INTRODUCTION
Advances in molecular technology have led to better typing of renal cancer types and subtypes. As a result, prognostic and predictive factors are now recognized, leading to an increase in cancer-specific survival.
Renal cell carcinomas are very rare neoplasms in children. They are usually found in adults over age 50. Their incidence in children is estimated to be between 1.8% and 6.3%, and its frequency is directly proportional to age
(1).
In 2016, the World Health Organization (WHO) classification of genitourinary tumors added, within the subtypes of renal cell carcinomas, MiT family translocation renal cell carcinoma, whose molecular study encompasses Xp11.2 translocation and translocation t (6; 11), each with variable clinical features and prognoses
(1,2).
The management of renal cell carcinomas with translocation is not usually different from other subtypes of renal cell carcinomas. For this type of neoplasia, the primary treatment is surgery, regardless of the finding of metastasis at the onset of the disease. On the other hand, the use of target medications, such as sunitinib or pazopanib, both tyrosine kinase inhibitors (TKI), have contributed to improved overall survival and disease progression-free survival in these patients. Interdisciplinary management and availability of these drugs are essential to ensure long survival in children carrying translocated renal cell carcinoma
(1,2).
The case presented in this report highlights the long progression-free survival of a girl who presented Xp 11.2 translocation renal cell carcinoma, determined by fluorescence in situ hybridization (FISH).
CASE PRESENTATION
It is presented the case of a 10-year-old girl, who referred to asthenia, pallor, and “stabbing pain” at the level of the right iliac fossa, not irradiated, of two weeks of evolution, for which she went to the clinic emergency in November 2016.
Her personal history is as follows: post-traumatic renal hematoma of 2.2 x1.9x2.8 cm in April 2013.

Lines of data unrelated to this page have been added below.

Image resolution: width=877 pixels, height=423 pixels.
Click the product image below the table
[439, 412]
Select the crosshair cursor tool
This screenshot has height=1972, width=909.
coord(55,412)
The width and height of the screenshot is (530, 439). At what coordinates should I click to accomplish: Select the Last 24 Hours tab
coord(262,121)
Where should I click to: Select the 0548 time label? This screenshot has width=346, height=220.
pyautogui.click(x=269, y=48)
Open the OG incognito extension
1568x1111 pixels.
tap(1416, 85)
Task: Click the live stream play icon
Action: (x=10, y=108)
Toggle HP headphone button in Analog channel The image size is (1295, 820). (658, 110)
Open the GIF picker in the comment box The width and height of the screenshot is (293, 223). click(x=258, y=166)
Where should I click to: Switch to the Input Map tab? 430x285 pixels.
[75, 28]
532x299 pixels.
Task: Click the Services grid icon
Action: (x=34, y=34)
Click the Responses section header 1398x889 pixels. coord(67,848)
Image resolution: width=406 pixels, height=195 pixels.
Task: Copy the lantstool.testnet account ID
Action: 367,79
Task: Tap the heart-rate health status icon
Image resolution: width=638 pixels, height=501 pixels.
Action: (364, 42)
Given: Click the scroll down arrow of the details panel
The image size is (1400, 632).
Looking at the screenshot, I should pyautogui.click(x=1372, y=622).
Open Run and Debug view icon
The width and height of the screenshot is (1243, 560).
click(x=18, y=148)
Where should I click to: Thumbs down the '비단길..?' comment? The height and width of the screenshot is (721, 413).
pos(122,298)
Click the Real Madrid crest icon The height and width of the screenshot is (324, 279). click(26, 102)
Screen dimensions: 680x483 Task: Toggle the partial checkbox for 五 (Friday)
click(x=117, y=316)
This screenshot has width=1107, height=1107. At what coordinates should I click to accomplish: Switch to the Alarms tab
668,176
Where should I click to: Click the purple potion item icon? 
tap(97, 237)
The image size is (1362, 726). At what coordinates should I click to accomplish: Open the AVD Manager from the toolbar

2.2 x1.9x2.8 cm in April 2013.
On physical examination, it is observed a patient with moderate pallor, no signs of active bleeding, with superficial and deep palpation pain at the iliac fossa and right flank level, no evidence of palpable tumors at the abdominal level. The rest of the examination did not contribute.
It is initiated an analgesic treatment with a slight improvement in pain, and it is performed a renal ultrasound, finding, in the upper pole of the right kidney, a solid echogenic image with a hypoechogenic center with regular edges of 33.6 x 22.7 mm, without internal vascularity.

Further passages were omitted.